- **Dostarczony fragment**
◇ ◇ ◇ ◇

Domyslam sie, ze umnie tez jedna z "uczynnych" sasiadek uprzejmie doniosla o moim wyjezdzie.
Domyslam sie, ze umnie tez jedna z "uczynnych" sasiadek uprzejmie doniosla o moim wyjezdzie.
Esmeralda, bo z tymi MOPsami to trzeba krotko i po bandzie, wlasnie tak jak Ty. Mna sie nigdy nie interesowali, nigdy nie zapytal nikt jak sobie radze z trojka małych dzieci(bylam sama i 50 od MOPsu), ale jak znalazłam prace w DE, przyszły panie i zastraszyly moja mame, ze mi dzieci do domu dziecka zabiora. Zjechalam, poszłam i..... nie bede pisac bo ekran sie zajarzy, od tamtej pory bladzie łukiem mnie mijały.
Margolciu to sie nazywa "zawiść",też polska przywara.
Z tym, ze daja komu chca to chyba tak nie do konca, bo wydaje mi sie, ze tak do konca to wplywu nie Maja zeby dawac jednym a innym nie, ale wplyw Maja ile komu dac. Ja do nas kobitka przyszla to z poczatku tez chciala z gory wszystko, ale zycie mnie tego nauczylo i wiem jak z takimi ludzmi rozmawiac. Na wstepie powiedzialam jej krotko, ze gdy sytuacja byla klarowna nie wiedzieli nawet o naszym istnieniu, w chwili obecnej mamy sytuacje ciezsza wiec korzystamy, od pelnoletnosci pracowalam legalnie i czesc moich podatkow szlo na wspomaganie biedniejszej czesci spoleczenstwa jak i na wyplaty dla pracownikow panstwowych i nigdy nie protestowalam, jednak gdy ja potrzebuje pomocy nie widze przeszkod aby ja uzyskac. Nie siedzimy bezczynnie z mezem oczekujac manny z nieba, oboje staramy sie szybko wrocic do jakiejkolwiek pracy, oboje nie pijemy jak i nie prowadzimy hulaszczego trybu zycia. Najwazniejsze sa dla nas potrzeby dzieci i zrobimy wszystko, by nie odczuly tego, ze nasza sytuacja finansowa sie pogorszyla. Dokumenty wszystkie przedstawilam, oczywiscie przygotowalam sie wczesniej na ta wizyte i zapoznalam sie z przepisami, tak by slusznosc mojego podania byla poparta odpowiednimi przepisami, po tym krotkim wstepie Pani zbila troche z tropu i pozniejsza rozmowa przebiegla pomyslnie.

◇ ◇ ◇ ◇

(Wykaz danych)
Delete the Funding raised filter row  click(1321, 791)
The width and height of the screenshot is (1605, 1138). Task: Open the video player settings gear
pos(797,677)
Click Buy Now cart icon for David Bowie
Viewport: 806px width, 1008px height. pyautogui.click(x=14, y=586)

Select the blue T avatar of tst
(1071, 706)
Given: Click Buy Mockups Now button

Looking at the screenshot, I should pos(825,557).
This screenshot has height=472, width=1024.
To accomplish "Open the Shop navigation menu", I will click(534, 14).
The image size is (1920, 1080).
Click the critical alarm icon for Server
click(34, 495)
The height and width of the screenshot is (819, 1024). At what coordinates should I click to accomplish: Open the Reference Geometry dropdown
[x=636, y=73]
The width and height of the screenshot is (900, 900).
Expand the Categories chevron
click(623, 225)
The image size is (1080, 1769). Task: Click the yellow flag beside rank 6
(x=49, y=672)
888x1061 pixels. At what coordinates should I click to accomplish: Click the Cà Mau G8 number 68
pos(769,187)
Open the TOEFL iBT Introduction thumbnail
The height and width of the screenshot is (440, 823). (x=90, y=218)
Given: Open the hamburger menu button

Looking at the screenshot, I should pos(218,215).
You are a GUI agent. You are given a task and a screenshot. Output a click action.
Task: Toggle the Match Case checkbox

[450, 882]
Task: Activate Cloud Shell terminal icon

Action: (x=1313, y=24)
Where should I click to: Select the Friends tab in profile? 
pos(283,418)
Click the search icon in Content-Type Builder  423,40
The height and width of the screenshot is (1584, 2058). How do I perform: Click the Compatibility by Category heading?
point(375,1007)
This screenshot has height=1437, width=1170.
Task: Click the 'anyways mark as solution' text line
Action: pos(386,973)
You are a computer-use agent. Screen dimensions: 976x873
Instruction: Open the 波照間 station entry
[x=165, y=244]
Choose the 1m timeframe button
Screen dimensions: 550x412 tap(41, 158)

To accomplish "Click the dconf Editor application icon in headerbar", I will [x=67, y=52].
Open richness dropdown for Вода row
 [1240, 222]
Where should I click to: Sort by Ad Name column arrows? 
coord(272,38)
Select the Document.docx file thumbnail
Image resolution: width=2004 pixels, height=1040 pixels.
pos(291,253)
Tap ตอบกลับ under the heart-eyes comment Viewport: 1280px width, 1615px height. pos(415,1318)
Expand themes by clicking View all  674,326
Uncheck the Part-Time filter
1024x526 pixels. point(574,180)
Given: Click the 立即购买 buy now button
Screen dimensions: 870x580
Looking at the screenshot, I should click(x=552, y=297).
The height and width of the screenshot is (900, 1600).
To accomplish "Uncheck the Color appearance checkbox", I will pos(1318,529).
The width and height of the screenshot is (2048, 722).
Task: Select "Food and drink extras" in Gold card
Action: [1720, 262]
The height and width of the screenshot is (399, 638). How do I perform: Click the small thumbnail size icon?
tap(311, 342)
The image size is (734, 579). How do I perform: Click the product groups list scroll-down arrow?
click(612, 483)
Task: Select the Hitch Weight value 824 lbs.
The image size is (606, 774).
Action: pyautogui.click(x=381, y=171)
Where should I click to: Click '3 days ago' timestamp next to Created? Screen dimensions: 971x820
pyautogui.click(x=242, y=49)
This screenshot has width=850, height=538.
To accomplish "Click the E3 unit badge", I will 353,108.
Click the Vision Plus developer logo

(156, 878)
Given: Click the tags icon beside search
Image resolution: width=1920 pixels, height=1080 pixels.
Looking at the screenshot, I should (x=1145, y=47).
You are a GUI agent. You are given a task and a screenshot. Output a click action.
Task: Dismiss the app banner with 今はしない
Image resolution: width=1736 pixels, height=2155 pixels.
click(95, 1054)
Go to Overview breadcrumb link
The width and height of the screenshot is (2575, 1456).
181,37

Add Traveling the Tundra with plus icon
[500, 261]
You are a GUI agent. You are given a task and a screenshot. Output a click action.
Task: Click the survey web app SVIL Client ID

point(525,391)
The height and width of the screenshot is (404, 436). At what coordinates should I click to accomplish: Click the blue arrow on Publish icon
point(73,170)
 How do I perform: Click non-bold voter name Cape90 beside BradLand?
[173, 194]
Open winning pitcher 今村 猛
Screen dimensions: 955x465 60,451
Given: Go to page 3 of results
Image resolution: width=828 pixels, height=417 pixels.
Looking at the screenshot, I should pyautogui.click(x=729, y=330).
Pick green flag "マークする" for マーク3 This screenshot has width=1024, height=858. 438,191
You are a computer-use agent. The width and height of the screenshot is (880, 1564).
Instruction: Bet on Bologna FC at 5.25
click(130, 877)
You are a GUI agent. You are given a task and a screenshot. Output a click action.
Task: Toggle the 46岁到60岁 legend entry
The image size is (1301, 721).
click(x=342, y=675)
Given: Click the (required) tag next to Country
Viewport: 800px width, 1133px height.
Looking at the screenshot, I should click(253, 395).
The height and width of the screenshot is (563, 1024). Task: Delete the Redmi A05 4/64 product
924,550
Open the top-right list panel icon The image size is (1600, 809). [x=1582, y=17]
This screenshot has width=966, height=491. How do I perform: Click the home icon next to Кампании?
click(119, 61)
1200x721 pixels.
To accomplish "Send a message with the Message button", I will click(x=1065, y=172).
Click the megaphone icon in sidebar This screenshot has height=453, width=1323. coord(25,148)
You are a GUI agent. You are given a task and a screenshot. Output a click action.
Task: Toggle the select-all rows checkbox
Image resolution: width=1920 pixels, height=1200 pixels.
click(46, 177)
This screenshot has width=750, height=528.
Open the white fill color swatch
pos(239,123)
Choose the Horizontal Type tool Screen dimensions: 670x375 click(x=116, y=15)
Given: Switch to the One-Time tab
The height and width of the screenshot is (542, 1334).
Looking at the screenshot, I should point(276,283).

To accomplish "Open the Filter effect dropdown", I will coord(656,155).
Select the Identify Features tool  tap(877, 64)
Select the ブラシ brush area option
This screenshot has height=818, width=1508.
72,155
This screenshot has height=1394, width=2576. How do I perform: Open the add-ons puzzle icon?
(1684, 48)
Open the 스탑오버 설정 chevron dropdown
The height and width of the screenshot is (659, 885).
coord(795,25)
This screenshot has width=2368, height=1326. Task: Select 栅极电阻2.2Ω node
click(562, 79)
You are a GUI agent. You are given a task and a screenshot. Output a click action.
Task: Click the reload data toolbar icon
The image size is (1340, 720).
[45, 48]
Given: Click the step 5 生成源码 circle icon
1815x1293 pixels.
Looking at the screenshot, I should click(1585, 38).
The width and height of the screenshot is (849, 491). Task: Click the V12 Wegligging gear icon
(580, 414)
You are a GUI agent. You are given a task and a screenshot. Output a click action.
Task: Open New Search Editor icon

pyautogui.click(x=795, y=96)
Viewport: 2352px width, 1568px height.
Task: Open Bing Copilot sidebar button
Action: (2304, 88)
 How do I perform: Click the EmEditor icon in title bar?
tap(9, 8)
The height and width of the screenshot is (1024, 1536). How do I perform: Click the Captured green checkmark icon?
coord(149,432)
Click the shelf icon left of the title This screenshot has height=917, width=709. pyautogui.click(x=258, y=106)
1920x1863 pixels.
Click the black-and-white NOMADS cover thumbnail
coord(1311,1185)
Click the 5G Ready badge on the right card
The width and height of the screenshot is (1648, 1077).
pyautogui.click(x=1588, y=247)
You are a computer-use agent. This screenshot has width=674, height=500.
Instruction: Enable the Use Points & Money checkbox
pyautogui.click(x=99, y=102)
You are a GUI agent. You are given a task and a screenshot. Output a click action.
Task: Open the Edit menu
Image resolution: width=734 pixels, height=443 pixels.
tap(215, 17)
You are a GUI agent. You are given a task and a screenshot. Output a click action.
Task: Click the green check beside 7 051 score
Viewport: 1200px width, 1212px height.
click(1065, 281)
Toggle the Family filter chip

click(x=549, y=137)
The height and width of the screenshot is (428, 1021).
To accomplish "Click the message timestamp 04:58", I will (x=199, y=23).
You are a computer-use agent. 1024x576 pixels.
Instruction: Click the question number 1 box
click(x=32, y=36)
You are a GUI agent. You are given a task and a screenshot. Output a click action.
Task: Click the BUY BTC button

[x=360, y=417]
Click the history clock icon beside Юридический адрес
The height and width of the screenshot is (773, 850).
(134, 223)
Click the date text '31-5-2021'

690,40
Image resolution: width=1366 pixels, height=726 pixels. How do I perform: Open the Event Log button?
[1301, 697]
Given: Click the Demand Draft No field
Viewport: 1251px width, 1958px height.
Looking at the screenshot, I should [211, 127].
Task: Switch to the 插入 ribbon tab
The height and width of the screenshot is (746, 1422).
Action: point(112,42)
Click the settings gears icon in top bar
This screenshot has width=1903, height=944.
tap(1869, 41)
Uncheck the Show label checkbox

◇ ◇ ◇ ◇

- **Polecenia**
A) Wypisz bez zmian wiersze z wykazu danych: zacznij od wiersza zawierającego „Given: Click the (required)”, a skończ na wierszu zawierającym „will click(x=1065, y=172).”, włącznie z nim.
B) Kontynuuj tekst o kontaktach z MOPS-em od miejsca, w którym się kończy.

- **Wyniki zadań**
A)
Given: Click the (required) tag next to Country
Viewport: 800px width, 1133px height.
Looking at the screenshot, I should click(253, 395).
The height and width of the screenshot is (563, 1024). Task: Delete the Redmi A05 4/64 product
924,550
Open the top-right list panel icon The image size is (1600, 809). [x=1582, y=17]
This screenshot has width=966, height=491. How do I perform: Click the home icon next to Кампании?
click(119, 61)
1200x721 pixels.
To accomplish "Send a message with the Message button", I will click(x=1065, y=172).

B)
Wydaje mi sie, ze sami ludzie doprowaadzili do takich sytuacji i Ci pracownicy juz z gory zakladaja ze wiekszosc chce poprostu uzyskac kase po najmniejszej lini oporu.
Margolciu,gdzie nam do tych krajów? My to jeszcze wieki całe będziemy 100 lat za Murzynami.
Przede wszystkim musi się zmienić polska mentalność :" za 800 zł mieisęcznie nawet z łózka nie wstanę...",słyszałam w "Rozmowach w toku" taką wypowiedż bezdomnego...
Esmeraldo ja ma trochę podobną sytuacje jak u ciebie ja pracuje w de , a maz w okresie zimowym w pracy ma martwy okres , więc dochody prawie zerowe .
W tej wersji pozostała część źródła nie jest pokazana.